For this assignment I decided to build a normalized database to contain all the values. I performed a basic comparison between two airlines, AM West and Alaska. The data was derived from the assignment pdf.
db_conn <-odbcConnect("Assignment5", rows_at_time =1)
if(db_conn == -1){
quit("no", 1)
}
print(db_conn)
## RODBC Connection 1
## Details:
## case=nochange
## DSN=Assignment5
## Description=Assignment5
## UID=
## Trusted_Connection=Yes
## WSID=DESKTOP-NQVO0T8
## DATABASE=Assignment5
Rather than create a query to pull the data from the individual tables I wrote a database view and queried the view. In this case the view is named AirlineFlights.
datatable(df_tstsql)
I selected the fields required for analysis and I built an plot show the on-time disparity between AM West and Alaska.
select(df_tstsql,Status,NumberOfMinutes,AirlineName)
dfOntime<-filter(df_tstsql,Status=="ontime")
ggplot(dfOntime, aes(x=CityName, y=NumberOfMinutes/1000))+
geom_point(aes(color=AirlineName))
##Summary of Alaska On-time Minutes to Selected Cities
dfOntimeAlaska<-filter(df_tstsql,Status=="ontime" & AirlineName== "Alaska" )
dfNumberOfOntimeAlaskaMinutes<-select(dfOntimeAlaska,NumberOfMinutes)
summary(dfNumberOfOntimeAlaskaMinutes)
## NumberOfMinutes
## Min. : 212.0
## 1st Qu.: 221.0
## Median : 497.0
## Mean : 654.8
## 3rd Qu.: 503.0
## Max. :1841.0
##Summary of AM West On-time Minutes to Selected Cities
dfOntimeAmWest<-filter(df_tstsql,Status=="ontime" & AirlineName== "AM West" )
dfNumberOfOntimeAMWestMinutes<-select(dfOntimeAmWest,NumberOfMinutes)
summary(dfNumberOfOntimeAMWestMinutes)
## NumberOfMinutes
## Min. : 201
## 1st Qu.: 320
## Median : 383
## Mean :1288
## 3rd Qu.: 694
## Max. :4840
##Below is the plot showing the delay disparity between AM West and Alaska Airlines
select(df_tstsql,Status,NumberOfMinutes,AirlineName)

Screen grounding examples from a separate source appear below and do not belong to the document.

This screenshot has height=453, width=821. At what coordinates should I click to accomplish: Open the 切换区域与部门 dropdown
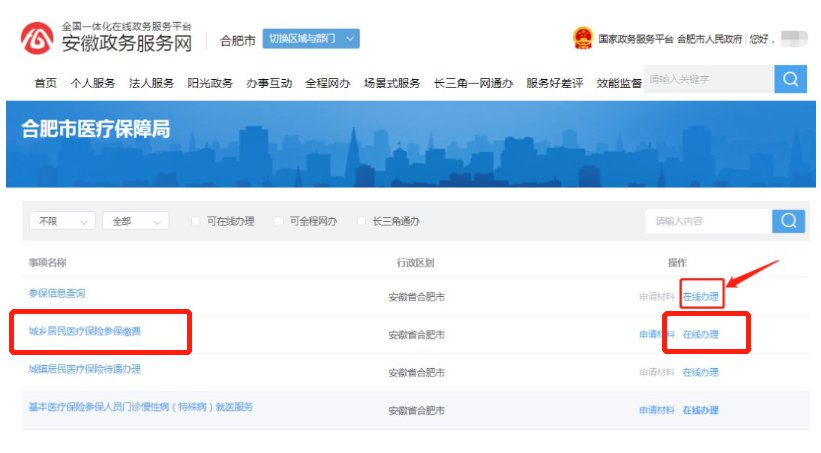pos(310,39)
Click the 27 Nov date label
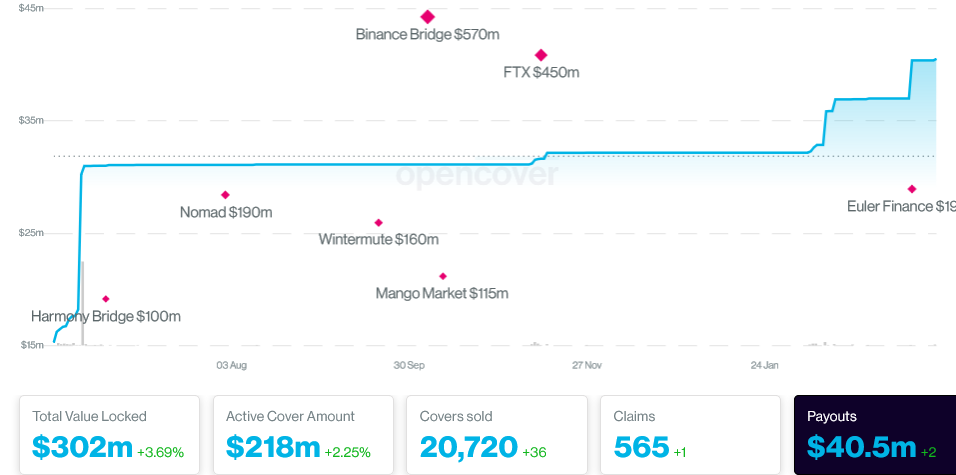956x475 pixels. click(587, 365)
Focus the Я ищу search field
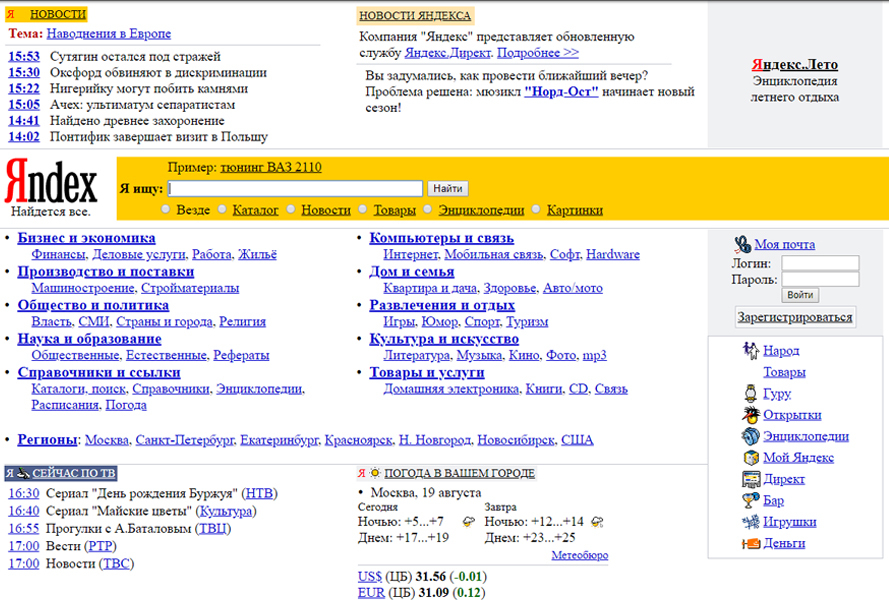This screenshot has width=889, height=600. click(x=295, y=188)
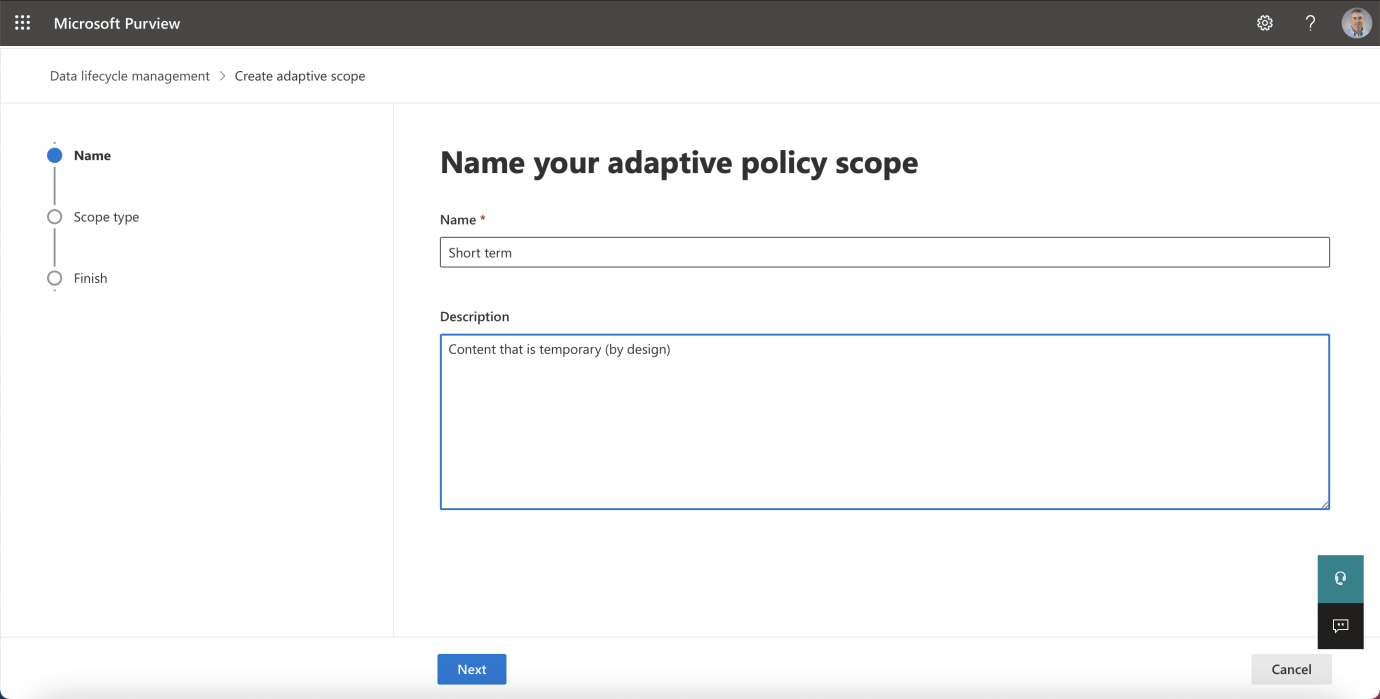Open the Settings gear in header
The height and width of the screenshot is (699, 1380).
click(1265, 23)
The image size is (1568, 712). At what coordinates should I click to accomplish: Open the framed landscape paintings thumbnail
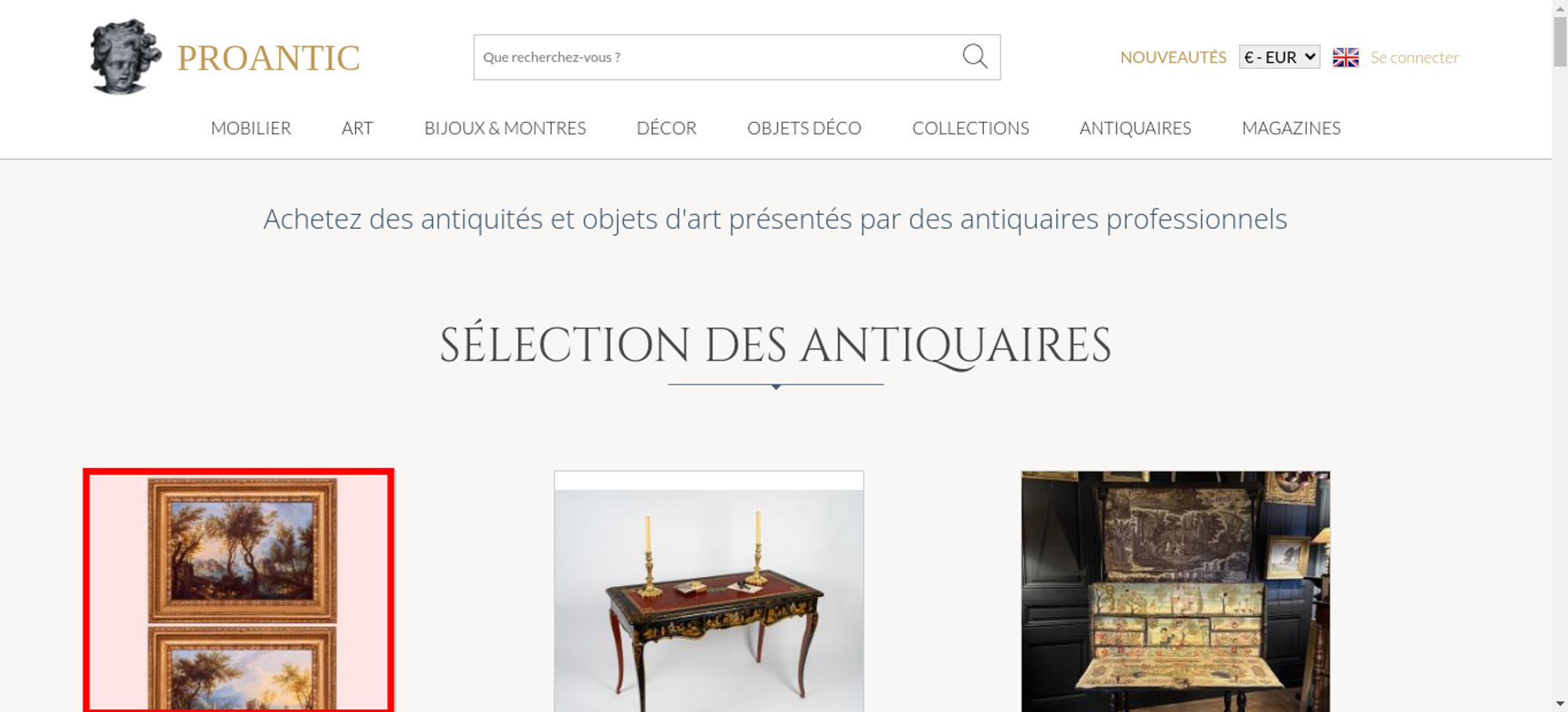[239, 590]
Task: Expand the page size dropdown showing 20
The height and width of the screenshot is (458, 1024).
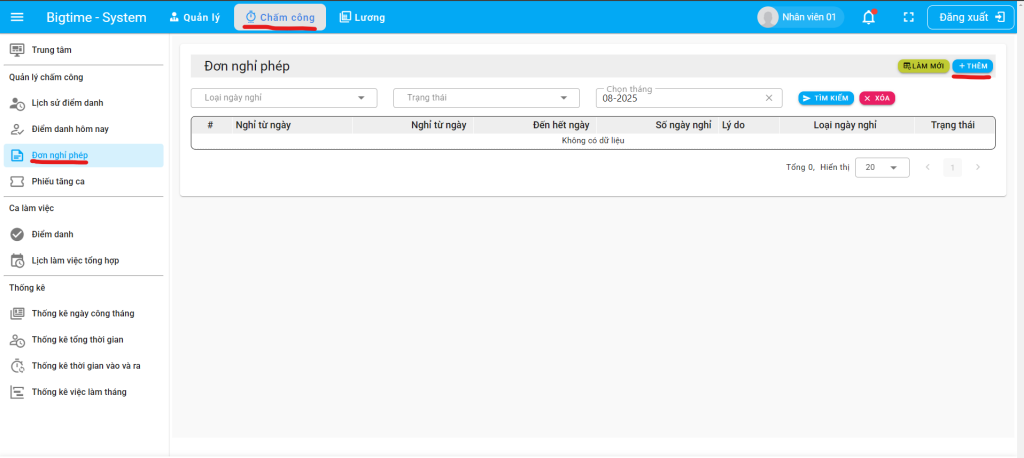Action: [892, 168]
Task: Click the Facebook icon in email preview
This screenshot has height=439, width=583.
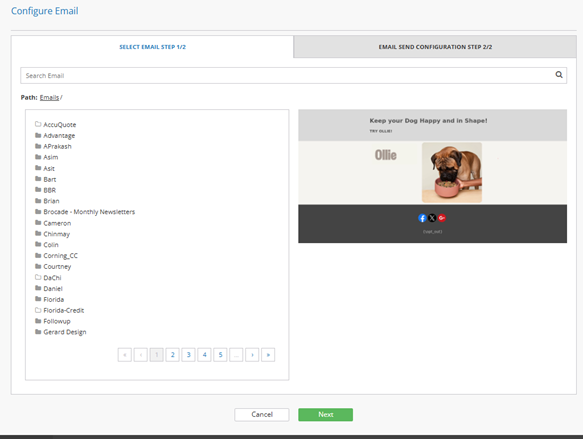Action: click(x=422, y=218)
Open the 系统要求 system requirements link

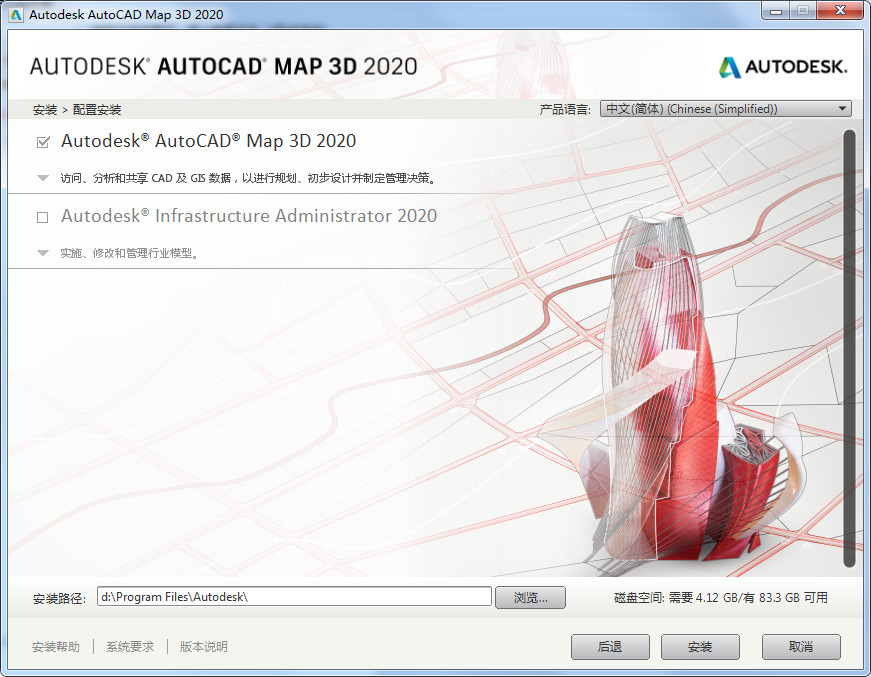coord(130,647)
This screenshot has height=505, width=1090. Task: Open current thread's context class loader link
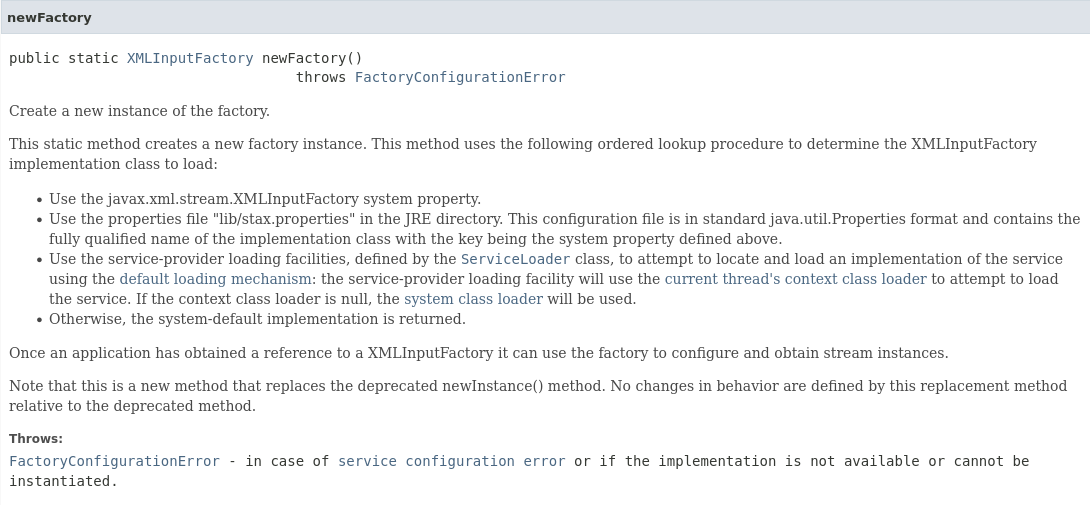[795, 279]
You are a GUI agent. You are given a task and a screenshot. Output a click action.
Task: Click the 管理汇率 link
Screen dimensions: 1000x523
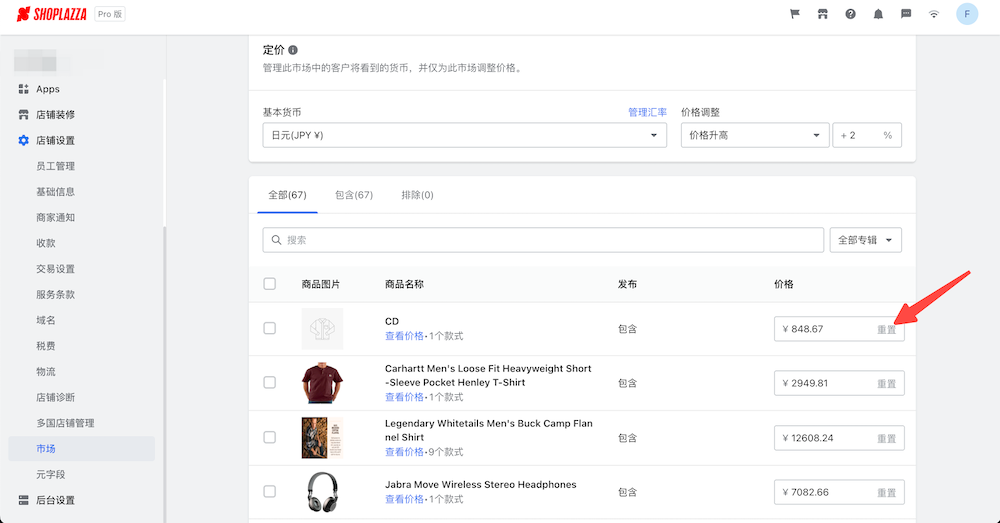[x=647, y=112]
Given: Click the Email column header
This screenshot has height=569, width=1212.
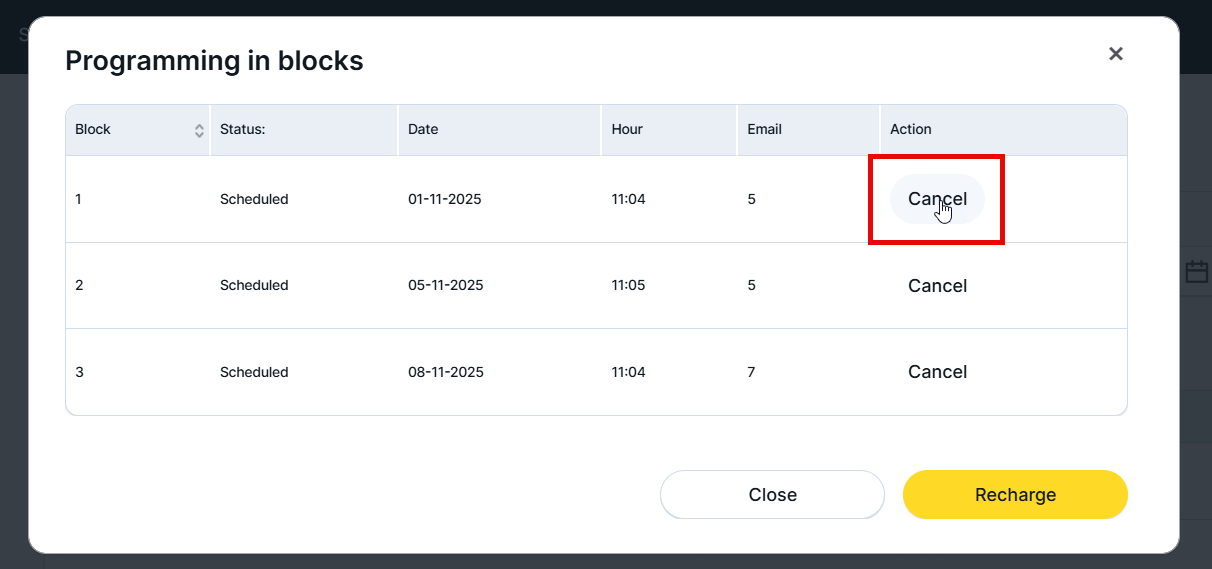Looking at the screenshot, I should tap(765, 130).
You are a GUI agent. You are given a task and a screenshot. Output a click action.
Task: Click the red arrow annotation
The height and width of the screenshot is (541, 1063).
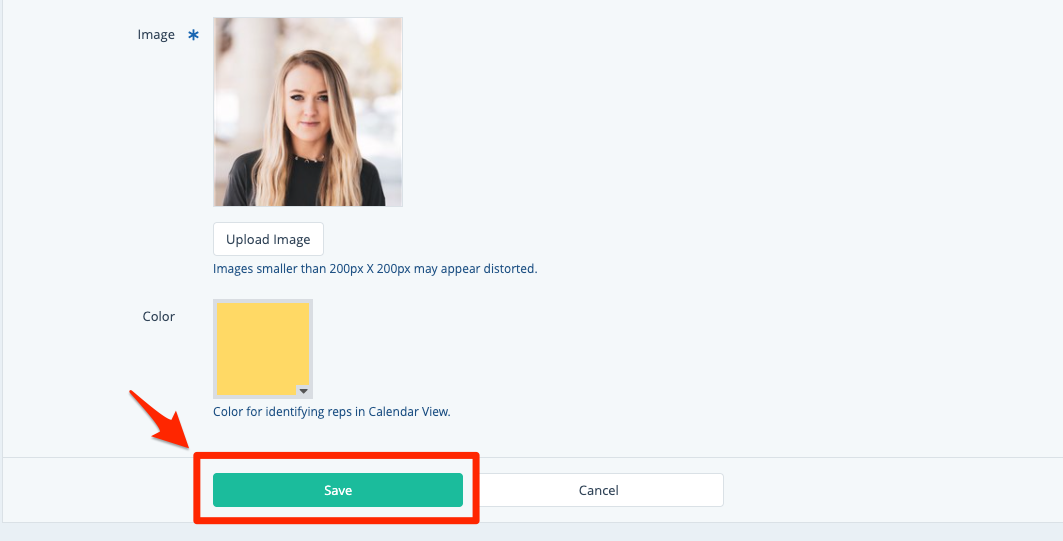click(x=160, y=420)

dfDelayed<-filter(df_tstsql,Status=="delayed")
ggplot(dfDelayed, aes(x=CityName, y=NumberOfMinutes/100))+geom_point(aes(color=AirlineName))
##Summary of Alaska Delayed Minutes to Selected Cities
dfDelayedAlaska<-filter(df_tstsql,Status=="delayed" & AirlineName== "Alaska" )
dfNumberOfdfDelayedAlaskaMinutes<-select(dfDelayedAlaska,NumberOfMinutes)
summary(dfNumberOfdfDelayedAlaskaMinutes)
## NumberOfMinutes
## Min. : 12.0
## 1st Qu.: 20.0
## Median : 62.0
## Mean :100.2
## 3rd Qu.:102.0
## Max. :305.0
##Summary of AM West Delayed Minutes to Selected Cities
dfDelayedAmWest<-filter(df_tstsql,Status=="delayed" & AirlineName== "AM West" )
dfNumberOfdfDelayedAmWestMinutes<-select(dfDelayedAmWest,NumberOfMinutes)
summary(dfNumberOfdfDelayedAmWestMinutes)
## NumberOfMinutes
## Min. : 61.0
## 1st Qu.: 65.0
## Median :117.0
## Mean :157.4
## 3rd Qu.:129.0
## Max. :415.0
##Analysis
##Arrivals Based on the summary and the chart, the mean and max of on time arrival is greater with AM West. This is especially true with regards to Phoenix. Phoenix appears to be an outlier. Otherwise, the median arrivals is slightly greater with Alaska.
##Delays Based on the summary and the chart, the mean and max of on time delays is greater with AM West, again this is especially true with regards to Phoenix. Phoenix appears to be an outlier. But in the case of delays Alaska’s median is lower than AM West.